Stendal l Beim Aufräumen hat Michael Trösken vor einiger Zeit einen kleinen Schatz geborgen. Er stieß auf Fotos, die er im August 1990 von einem Gerüst an der Marienkirche fotografiert hatte. „Der Turm war ja nie richtig für Interessierte zugänglich“, erzählt der heute 75-jährige Trösken. Die Treppen waren marode und der Ausblick bescheiden.

Er habe die Gelegenheit genutzt, als um die Wendezeit die beiden 82 Meter hohen Türme der Marienkirche aufwändig saniert worden sind. Da machte er „Luftaufnahmen“ von der Stendaler Innenstadt.
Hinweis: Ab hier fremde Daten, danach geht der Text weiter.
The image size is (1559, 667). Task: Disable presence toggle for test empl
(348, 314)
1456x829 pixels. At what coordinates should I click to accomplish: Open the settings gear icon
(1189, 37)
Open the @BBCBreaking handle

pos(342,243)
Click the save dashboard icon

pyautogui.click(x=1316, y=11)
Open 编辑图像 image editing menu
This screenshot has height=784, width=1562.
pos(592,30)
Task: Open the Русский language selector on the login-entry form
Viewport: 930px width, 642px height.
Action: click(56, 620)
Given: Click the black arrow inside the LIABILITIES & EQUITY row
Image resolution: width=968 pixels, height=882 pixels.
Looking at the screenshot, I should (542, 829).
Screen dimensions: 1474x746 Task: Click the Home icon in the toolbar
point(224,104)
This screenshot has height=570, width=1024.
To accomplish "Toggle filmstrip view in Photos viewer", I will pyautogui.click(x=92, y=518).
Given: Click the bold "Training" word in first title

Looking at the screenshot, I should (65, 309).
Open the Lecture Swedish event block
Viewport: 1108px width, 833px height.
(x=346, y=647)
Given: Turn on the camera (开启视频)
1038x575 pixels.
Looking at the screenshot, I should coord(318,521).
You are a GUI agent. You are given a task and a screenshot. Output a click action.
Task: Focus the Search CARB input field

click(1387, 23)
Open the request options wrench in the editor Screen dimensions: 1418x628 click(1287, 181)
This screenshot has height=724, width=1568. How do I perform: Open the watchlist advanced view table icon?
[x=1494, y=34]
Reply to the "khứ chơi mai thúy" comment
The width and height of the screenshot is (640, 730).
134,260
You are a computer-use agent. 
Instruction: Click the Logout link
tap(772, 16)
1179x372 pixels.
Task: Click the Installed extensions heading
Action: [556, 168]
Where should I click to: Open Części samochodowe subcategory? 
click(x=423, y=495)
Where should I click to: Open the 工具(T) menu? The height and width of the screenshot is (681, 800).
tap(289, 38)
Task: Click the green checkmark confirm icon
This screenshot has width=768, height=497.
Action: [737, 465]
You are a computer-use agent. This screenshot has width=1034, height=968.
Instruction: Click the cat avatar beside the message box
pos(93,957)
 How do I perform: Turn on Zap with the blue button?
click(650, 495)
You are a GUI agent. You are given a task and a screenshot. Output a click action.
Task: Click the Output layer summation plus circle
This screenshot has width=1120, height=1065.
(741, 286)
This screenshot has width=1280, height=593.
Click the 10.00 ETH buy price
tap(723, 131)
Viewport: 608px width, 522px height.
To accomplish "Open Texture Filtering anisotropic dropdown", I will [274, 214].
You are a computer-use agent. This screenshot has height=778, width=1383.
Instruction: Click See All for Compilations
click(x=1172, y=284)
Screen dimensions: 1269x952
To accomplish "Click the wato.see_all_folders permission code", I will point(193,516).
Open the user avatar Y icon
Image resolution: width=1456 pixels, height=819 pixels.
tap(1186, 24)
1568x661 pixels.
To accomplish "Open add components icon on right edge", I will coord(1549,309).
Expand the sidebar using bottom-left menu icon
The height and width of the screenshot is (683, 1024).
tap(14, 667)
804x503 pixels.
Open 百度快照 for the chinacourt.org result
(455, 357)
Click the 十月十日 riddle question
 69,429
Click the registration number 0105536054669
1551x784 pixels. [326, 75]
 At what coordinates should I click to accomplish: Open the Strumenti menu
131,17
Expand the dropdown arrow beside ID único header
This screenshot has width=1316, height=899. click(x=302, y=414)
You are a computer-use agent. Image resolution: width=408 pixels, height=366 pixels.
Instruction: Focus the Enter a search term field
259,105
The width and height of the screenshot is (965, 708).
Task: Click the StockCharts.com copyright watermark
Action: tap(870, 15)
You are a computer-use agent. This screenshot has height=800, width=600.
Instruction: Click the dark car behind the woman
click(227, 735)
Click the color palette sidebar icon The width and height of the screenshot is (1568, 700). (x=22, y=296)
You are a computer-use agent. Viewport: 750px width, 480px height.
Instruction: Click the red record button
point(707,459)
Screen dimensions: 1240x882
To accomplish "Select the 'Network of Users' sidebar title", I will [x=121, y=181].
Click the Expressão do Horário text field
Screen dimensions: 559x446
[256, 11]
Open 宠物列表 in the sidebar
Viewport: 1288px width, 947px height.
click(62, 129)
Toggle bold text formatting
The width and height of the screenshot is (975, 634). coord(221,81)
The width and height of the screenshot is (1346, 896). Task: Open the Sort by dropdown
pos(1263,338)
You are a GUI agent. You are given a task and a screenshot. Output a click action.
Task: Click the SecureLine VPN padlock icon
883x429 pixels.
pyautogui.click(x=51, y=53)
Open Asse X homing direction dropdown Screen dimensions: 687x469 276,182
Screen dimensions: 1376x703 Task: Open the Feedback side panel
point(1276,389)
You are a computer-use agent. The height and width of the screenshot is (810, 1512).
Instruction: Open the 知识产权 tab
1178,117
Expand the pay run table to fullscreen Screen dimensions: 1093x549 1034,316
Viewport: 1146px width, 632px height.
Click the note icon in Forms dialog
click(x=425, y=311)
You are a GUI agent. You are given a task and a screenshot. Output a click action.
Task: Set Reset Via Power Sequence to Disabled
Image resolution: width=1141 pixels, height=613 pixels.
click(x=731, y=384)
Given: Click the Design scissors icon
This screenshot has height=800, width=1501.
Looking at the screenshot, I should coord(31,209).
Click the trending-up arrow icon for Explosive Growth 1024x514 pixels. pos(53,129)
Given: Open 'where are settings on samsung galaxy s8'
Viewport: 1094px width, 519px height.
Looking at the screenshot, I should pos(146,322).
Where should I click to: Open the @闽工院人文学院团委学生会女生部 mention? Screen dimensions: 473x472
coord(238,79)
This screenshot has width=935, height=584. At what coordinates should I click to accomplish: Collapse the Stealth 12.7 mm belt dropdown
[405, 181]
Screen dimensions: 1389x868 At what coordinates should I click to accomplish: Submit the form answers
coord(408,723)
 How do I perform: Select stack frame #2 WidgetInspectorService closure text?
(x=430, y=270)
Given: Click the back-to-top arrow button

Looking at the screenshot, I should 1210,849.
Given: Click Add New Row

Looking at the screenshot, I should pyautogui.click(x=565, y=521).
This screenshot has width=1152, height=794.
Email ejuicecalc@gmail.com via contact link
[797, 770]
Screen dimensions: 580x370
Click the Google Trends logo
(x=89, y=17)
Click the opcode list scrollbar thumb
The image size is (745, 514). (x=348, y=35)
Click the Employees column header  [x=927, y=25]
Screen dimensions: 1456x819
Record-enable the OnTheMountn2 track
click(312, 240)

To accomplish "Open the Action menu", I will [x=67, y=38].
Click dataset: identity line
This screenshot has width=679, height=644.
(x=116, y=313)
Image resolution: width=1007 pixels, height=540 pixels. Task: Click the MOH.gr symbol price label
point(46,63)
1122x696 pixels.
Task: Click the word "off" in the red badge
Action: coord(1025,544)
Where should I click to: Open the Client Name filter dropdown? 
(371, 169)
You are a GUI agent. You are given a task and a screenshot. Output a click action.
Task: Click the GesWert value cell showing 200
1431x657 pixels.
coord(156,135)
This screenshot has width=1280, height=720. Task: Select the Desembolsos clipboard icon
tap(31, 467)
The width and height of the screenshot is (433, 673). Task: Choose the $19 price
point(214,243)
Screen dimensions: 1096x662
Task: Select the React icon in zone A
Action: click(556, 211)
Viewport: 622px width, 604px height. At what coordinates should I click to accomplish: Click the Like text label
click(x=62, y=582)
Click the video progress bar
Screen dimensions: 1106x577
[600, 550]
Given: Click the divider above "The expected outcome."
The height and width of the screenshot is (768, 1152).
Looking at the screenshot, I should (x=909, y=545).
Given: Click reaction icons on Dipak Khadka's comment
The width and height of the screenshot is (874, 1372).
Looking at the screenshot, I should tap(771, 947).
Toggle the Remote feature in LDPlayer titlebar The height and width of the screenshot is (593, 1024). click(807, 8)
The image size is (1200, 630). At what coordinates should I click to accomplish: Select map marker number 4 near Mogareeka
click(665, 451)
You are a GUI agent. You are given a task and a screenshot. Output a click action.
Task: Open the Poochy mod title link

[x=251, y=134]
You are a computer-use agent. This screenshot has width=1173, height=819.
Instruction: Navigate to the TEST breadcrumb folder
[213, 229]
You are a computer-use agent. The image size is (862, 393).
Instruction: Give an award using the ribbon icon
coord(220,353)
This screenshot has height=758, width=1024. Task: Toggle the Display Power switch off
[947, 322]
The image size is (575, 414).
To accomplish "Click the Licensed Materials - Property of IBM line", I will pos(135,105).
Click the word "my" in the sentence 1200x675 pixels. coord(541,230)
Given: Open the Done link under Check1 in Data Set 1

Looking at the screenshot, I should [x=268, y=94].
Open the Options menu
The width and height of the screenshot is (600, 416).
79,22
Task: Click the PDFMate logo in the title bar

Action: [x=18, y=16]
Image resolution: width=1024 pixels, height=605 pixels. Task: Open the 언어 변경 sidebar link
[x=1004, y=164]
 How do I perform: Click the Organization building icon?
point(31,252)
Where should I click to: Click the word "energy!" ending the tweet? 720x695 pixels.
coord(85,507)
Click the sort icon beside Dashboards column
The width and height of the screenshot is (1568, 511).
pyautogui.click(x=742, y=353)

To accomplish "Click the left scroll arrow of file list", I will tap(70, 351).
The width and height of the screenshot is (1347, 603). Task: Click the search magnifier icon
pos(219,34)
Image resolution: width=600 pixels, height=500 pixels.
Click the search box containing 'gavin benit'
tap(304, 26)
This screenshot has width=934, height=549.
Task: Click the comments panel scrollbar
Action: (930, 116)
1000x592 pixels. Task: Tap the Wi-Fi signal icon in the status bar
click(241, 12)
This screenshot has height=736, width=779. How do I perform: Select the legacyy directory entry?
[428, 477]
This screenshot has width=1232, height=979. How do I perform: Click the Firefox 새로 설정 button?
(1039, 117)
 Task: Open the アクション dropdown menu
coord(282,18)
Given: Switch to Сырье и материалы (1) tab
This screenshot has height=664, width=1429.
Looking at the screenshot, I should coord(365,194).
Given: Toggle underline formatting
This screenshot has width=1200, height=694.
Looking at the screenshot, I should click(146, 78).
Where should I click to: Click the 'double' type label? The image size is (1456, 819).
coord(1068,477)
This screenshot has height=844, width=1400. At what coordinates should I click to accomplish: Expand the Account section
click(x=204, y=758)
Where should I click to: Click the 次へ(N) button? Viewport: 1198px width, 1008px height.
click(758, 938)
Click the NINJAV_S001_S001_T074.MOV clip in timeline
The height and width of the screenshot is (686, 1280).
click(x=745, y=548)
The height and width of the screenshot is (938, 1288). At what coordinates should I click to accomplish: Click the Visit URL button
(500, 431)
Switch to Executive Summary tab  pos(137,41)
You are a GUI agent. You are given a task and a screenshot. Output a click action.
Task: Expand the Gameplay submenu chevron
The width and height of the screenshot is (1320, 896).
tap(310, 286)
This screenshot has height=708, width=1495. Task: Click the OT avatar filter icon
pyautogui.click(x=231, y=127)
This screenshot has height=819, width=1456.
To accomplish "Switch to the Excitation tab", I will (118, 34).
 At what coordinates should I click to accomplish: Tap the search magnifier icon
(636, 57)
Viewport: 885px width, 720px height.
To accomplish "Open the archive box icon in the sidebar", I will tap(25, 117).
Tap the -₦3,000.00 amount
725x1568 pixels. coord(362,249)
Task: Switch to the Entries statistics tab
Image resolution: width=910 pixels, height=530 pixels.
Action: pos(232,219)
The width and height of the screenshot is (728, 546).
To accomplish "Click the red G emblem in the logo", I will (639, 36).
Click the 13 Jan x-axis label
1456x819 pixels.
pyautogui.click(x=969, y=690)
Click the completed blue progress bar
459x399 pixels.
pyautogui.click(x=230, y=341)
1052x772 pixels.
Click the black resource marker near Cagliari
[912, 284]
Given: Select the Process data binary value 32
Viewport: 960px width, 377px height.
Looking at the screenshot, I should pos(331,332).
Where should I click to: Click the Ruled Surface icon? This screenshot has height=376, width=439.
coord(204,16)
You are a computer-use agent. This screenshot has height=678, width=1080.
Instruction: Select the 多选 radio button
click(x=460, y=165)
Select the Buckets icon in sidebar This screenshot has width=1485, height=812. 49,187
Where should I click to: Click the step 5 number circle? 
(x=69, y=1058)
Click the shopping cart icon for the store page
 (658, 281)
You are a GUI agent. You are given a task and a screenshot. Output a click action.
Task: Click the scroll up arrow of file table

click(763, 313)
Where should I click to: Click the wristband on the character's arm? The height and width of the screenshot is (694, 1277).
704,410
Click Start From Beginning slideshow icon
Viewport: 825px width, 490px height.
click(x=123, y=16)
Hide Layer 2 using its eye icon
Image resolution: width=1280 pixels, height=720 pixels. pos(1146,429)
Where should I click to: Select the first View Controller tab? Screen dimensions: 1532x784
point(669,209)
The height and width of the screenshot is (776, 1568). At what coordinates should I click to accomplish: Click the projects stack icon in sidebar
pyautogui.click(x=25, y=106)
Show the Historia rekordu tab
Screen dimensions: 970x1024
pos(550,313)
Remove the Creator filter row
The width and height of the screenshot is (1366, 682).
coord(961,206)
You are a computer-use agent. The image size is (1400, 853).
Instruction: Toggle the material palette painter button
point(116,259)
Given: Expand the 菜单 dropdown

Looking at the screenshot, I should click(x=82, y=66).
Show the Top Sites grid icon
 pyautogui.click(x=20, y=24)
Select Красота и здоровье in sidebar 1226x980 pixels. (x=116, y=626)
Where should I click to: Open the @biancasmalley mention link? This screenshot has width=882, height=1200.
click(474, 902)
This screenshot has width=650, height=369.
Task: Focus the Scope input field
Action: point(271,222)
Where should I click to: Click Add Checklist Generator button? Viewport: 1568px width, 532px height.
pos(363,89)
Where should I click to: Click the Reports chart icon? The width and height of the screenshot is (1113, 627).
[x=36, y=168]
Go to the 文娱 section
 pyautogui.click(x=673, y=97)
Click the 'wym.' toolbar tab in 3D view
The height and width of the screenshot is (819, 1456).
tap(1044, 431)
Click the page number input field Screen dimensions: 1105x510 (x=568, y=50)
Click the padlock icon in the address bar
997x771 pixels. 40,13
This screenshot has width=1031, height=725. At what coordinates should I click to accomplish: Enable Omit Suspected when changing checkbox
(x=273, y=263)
Turmsanierung für Fotos genutzt

1988 hatten die Sanierungsarbeiten am Südturm begonnen. Als der Stendaler im August 1990 das Gerüst bis in die Spitze hinaufstieg, da war mittlerweile der Nordturm dran.

Bilder

„Ich konnte einmal in die Runde fotografieren“, erzählt Trösken. Dies sei vom Inneren des Turmes nicht möglich gewesen, da dort lediglich aus den kleinen Fenstern heraus fotografiert werden konnte. Trösken war seinerzeit keineswegs heimlich auf das Gerüst gestiegen. Er hatte den Bereichsleiter Detlef Dreißiger vom Kreisbaubetrieb dabei.

„Mir hat das nichts ausgemacht, in der Höhe herumzuklettern“, sagt Trösken. Bereits 1988, als die Sanierungsarbeiten begonnen hatten, war der Stendaler bereits einmal in luftiger Höhe und hielt den teilweise doch sehr maroden Zustand der Innenstadt fest. 1990 hatte er dann bereits eine Canon-Kamera dabei, die er sich gleich nach der Wende gekauft hatte. Mit großer Qualität sind ihm da historische Aufnahmen gelungen. Sie dokumentieren den schlechten Zustand vieler Gebäude, die dem Abriss geweiht waren. Zu DDR-Zeiten wurde ein großflächiger Abriss geplant – zu dem es dann dank der Wende nie kam.